Sometimes even alphabets need to be stitched to work out the kinks. Here's a portion of my finished cross stitch of this alphabet.


In the Design Example

"Alphabet 17 - Christmas Holly" features bright, bold two-tone red letters accented with spiked, green holly branches. Kreinik metallic gold floss outlines the white holly berries. When stitched on 14-count Aida, with DMC floss:

  • 2 strands for cross stitches
  • 1 strand for backstitches

Use Kreinik Metallic floss for the holly outlines:

  • 2 strands for backstitches

Description: Block letters, standard/straight

Characters Included

  • Upper Case Letters
  • Lower Case letters
  • Numbers
  • Punctuation

Height

  • The upper case letters are 12 stitches high
  • The lower case letters without ascenders or descenders (ex: a, c, o) are 7 stitches high
  • The lower case letters with only ascenders (ex: b, d, h) or only descenders, (ex: g, p, y) are 12 stitches high
  • The lower case "j", with descender and a dot above, is 12 stitches high

Width

These letters have varying widths, but most upper case letters are 6 or 7 stitches wide.


Stitch Complexity

This easy-to-stitch alphabet uses only full cross stitches and backstitches. The green holly branches maintain a spiked appearance specifically because they are not outlined with backstitches.

Learn any unfamiliar stitches by clicking on the "How To..." button on the left menu, then select tutorial links at the bottom of the page.


Floss

Use the same colors as reflected in the design, or substitute ones of your own.

If using fabric with a different thread count, you may need to adjust the number of strands of floss you'll use. To help you decide, click the "How To..." button on the left menu. At the bottom of the page, you'll find a "Floss Coverage and Why it Matters" link.

This page shows cross stitch examples using from one to six strands on fabric with different thread counts. Still uncertain?

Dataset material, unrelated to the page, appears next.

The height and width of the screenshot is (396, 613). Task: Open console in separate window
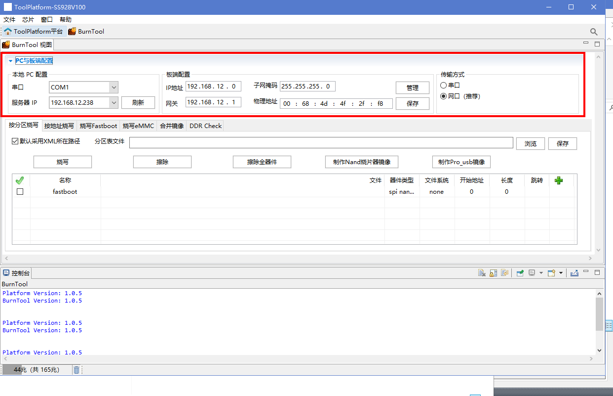pyautogui.click(x=574, y=273)
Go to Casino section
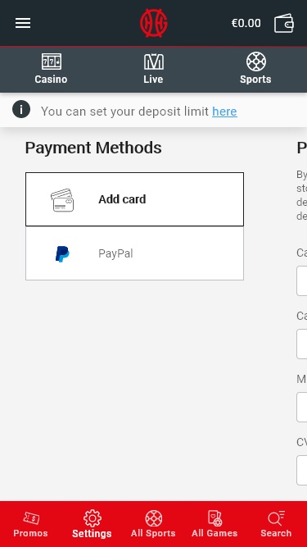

Work a few sample stitches in the corner of your fabric.

Follow these tips when using the Kreinik Metallic gold floss, or any other brand of metallic floss or blending filiment:

  • Cut floss into strands 15" or shorter. These types of specialty floss break, separate and shred more easily with prolonged stitching. I've found that it will do so long before I'm able to use the full 18 inches (testing both the thread and my patience!). I usually stick with 12-inch strands or shorter instead.
  • Do not use the sewing method with metallic floss.
  • switch to using a slightly larger needle. This makes a bigger hole for the metallic floss to slip through. Because there is less friction as the floss passes through the hole, it will separate and break less often.


How to Fit Text into a Design

Learn how to select and adapt cross stitch alphabets by clicking on the "Alphabet 123s" button on the left menu, or click here.

Click here for a printable cross stitch pattern for this design.

Learn how to select and adapt cross stitch alphabets by clicking on the "Alphabet 123s" button on the left menu.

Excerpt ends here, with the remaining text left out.